** Opening DATASET CONTENT block **
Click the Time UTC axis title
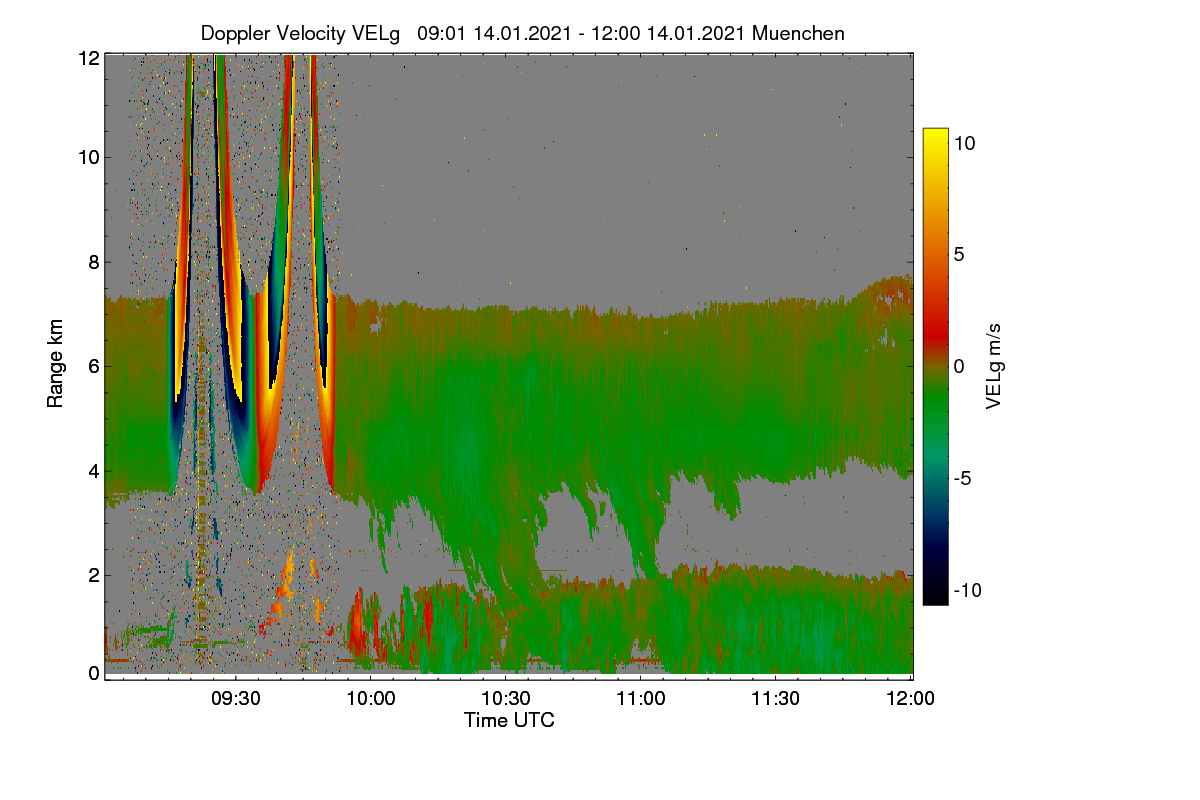The height and width of the screenshot is (800, 1200). [509, 720]
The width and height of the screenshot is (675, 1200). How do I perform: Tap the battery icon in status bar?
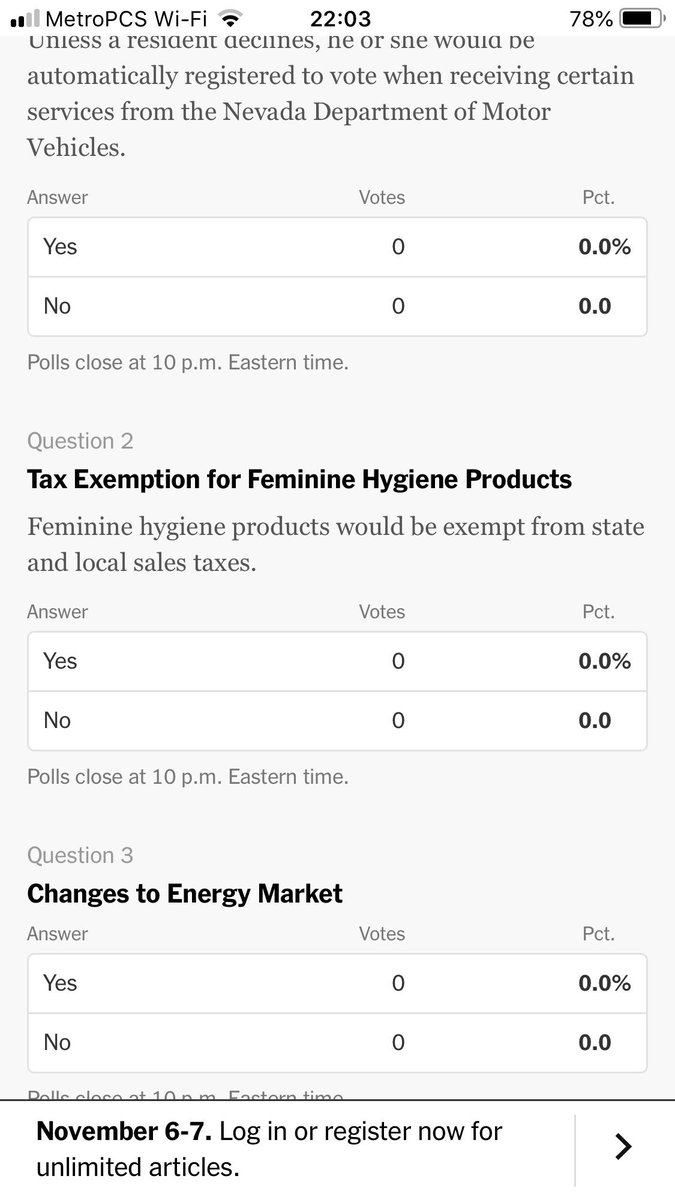pyautogui.click(x=642, y=18)
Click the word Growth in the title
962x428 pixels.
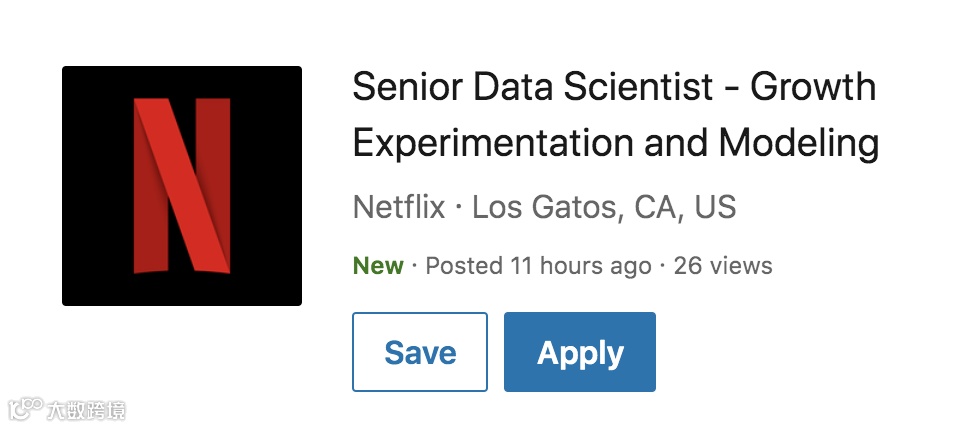pos(813,88)
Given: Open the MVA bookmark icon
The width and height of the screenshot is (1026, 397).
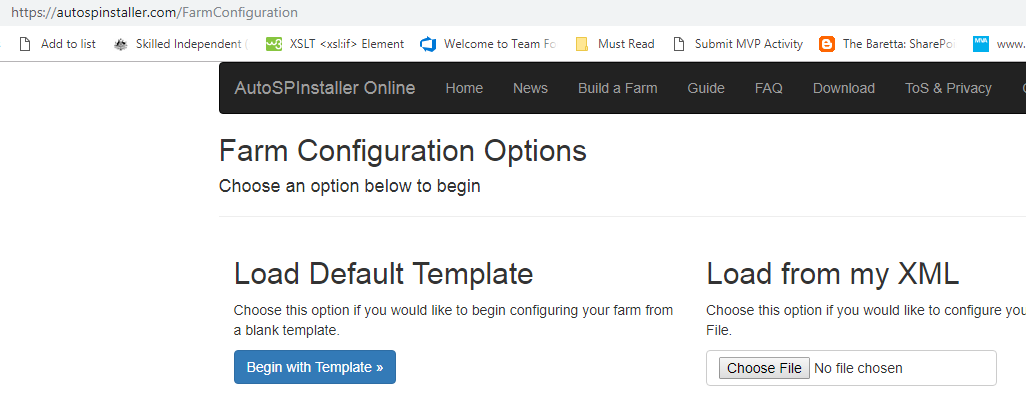Looking at the screenshot, I should (981, 44).
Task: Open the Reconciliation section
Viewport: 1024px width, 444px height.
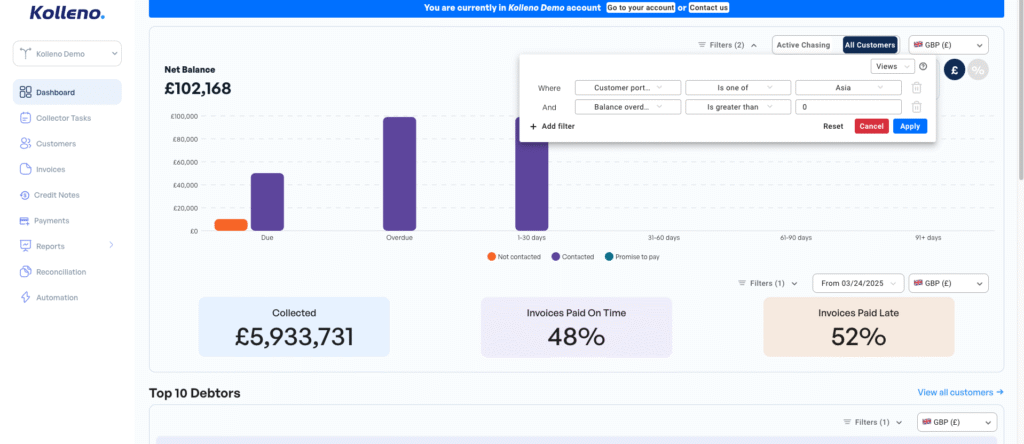Action: 60,272
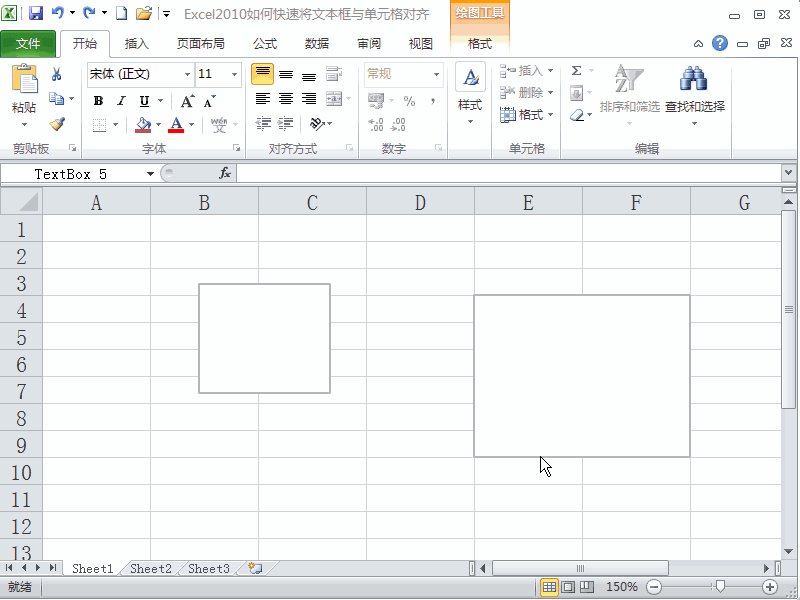The image size is (800, 600).
Task: Toggle center alignment in 对齐方式 group
Action: [287, 97]
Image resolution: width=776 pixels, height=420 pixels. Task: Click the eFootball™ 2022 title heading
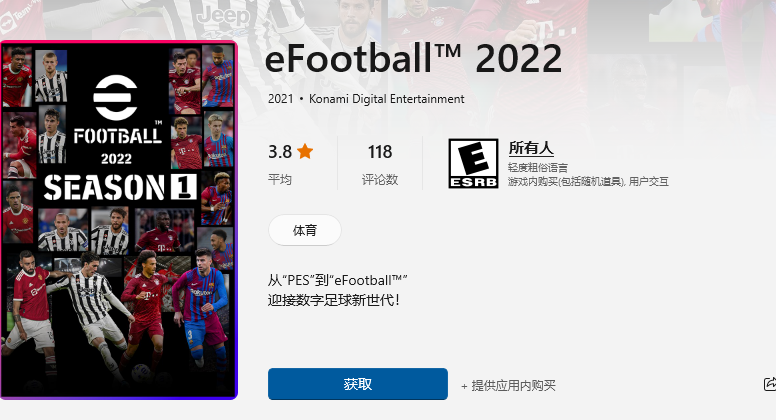(413, 58)
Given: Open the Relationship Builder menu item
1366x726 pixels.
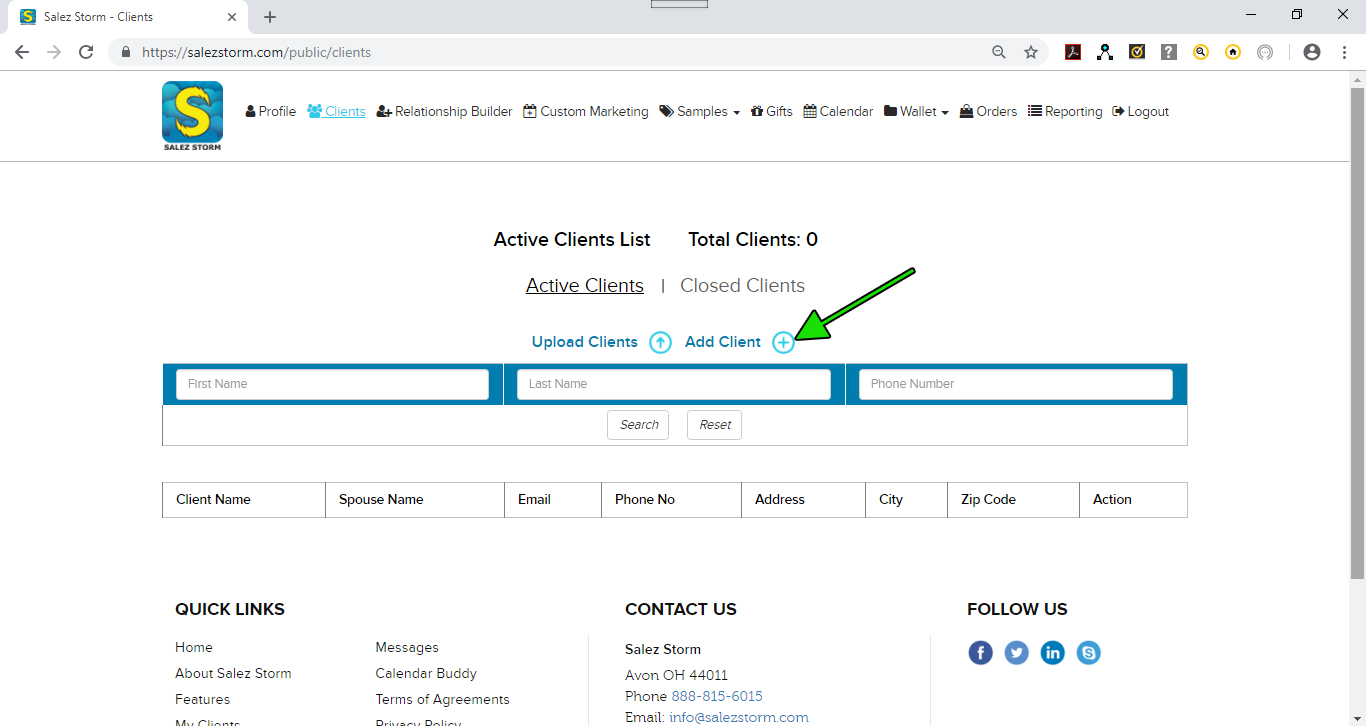Looking at the screenshot, I should tap(444, 112).
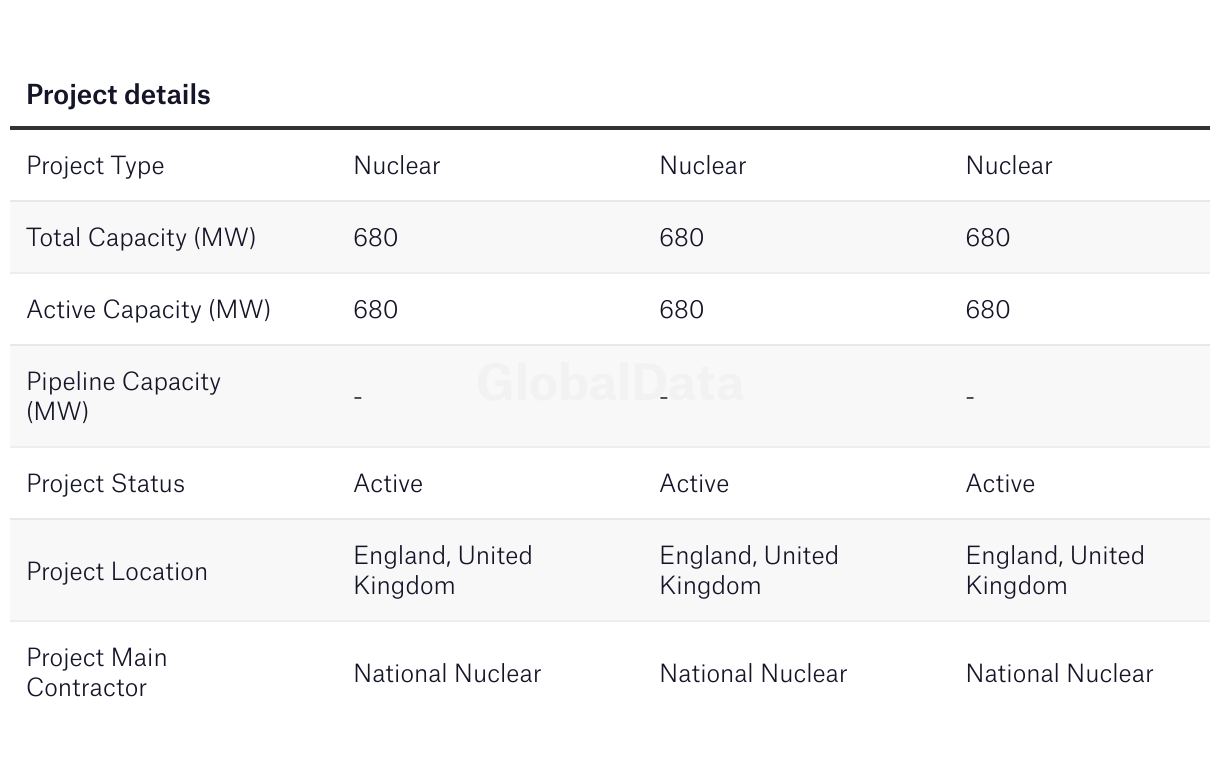Open National Nuclear contractor for middle project
The image size is (1220, 764).
753,674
** Closing DATASET CONTENT block **
**TASK INSTRUCTIONS**
All of the entries must be reproduced exactly, with no pictures kept.

**SOLUTION TO THE EXERCISE**
Click the Time UTC axis title
The height and width of the screenshot is (800, 1200). [509, 720]
The width and height of the screenshot is (675, 1200). How do I perform: Tap the battery icon in status bar?
pyautogui.click(x=642, y=18)
Click the word Growth in the title
962x428 pixels.
pos(813,88)
Given: Open the MVA bookmark icon
The width and height of the screenshot is (1026, 397).
Looking at the screenshot, I should (981, 44).
Task: Open the Reconciliation section
Viewport: 1024px width, 444px height.
Action: 60,272
The image size is (800, 600).
Task: Toggle center alignment in 对齐方式 group
Action: [287, 97]
Image resolution: width=776 pixels, height=420 pixels. Task: Click the eFootball™ 2022 title heading
(413, 58)
Given: Open the Relationship Builder menu item
1366x726 pixels.
Looking at the screenshot, I should tap(444, 112).
Open National Nuclear contractor for middle project
The image size is (1220, 764).
753,674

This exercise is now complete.